Repeat, line for line, the entries printed below.

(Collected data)
════════════════════
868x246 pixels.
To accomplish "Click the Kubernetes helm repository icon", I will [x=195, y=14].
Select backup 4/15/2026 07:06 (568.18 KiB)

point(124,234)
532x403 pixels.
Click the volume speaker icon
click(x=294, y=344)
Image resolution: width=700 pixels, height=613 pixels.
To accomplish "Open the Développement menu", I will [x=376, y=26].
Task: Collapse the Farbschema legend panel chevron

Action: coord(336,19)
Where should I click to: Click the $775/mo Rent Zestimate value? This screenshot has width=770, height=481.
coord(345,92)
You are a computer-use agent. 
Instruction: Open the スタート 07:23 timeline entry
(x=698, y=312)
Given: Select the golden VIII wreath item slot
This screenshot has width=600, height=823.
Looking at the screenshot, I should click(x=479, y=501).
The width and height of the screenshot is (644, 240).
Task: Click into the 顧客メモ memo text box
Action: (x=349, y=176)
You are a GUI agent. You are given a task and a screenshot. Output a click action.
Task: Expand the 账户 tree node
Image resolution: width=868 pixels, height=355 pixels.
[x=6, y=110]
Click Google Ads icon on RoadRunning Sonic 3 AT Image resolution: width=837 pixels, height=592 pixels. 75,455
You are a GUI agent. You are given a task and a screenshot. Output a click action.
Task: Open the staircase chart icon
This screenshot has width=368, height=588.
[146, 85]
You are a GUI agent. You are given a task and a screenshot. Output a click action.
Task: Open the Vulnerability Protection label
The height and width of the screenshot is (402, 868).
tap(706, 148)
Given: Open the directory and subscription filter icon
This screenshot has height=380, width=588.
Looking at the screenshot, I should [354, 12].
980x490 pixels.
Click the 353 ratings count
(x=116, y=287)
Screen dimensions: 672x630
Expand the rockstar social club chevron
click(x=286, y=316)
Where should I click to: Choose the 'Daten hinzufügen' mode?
════════════════════
Answer for the task:
868x246 pixels.
To accomplish "Click the Kubernetes helm repository icon", I will [x=195, y=14].
Select backup 4/15/2026 07:06 (568.18 KiB)

point(124,234)
532x403 pixels.
Click the volume speaker icon
click(x=294, y=344)
Image resolution: width=700 pixels, height=613 pixels.
To accomplish "Open the Développement menu", I will [x=376, y=26].
Task: Collapse the Farbschema legend panel chevron

Action: coord(336,19)
Where should I click to: Click the $775/mo Rent Zestimate value? This screenshot has width=770, height=481.
coord(345,92)
You are a computer-use agent. 
Instruction: Open the スタート 07:23 timeline entry
(x=698, y=312)
Given: Select the golden VIII wreath item slot
This screenshot has width=600, height=823.
Looking at the screenshot, I should click(x=479, y=501).
The width and height of the screenshot is (644, 240).
Task: Click into the 顧客メモ memo text box
Action: (x=349, y=176)
You are a GUI agent. You are given a task and a screenshot. Output a click action.
Task: Expand the 账户 tree node
Image resolution: width=868 pixels, height=355 pixels.
[x=6, y=110]
Click Google Ads icon on RoadRunning Sonic 3 AT Image resolution: width=837 pixels, height=592 pixels. 75,455
You are a GUI agent. You are given a task and a screenshot. Output a click action.
Task: Open the staircase chart icon
This screenshot has width=368, height=588.
[146, 85]
You are a GUI agent. You are given a task and a screenshot. Output a click action.
Task: Open the Vulnerability Protection label
The height and width of the screenshot is (402, 868).
tap(706, 148)
Given: Open the directory and subscription filter icon
This screenshot has height=380, width=588.
Looking at the screenshot, I should [354, 12].
980x490 pixels.
Click the 353 ratings count
(x=116, y=287)
Screen dimensions: 672x630
Expand the rockstar social club chevron
click(x=286, y=316)
Where should I click to: Choose the 'Daten hinzufügen' mode?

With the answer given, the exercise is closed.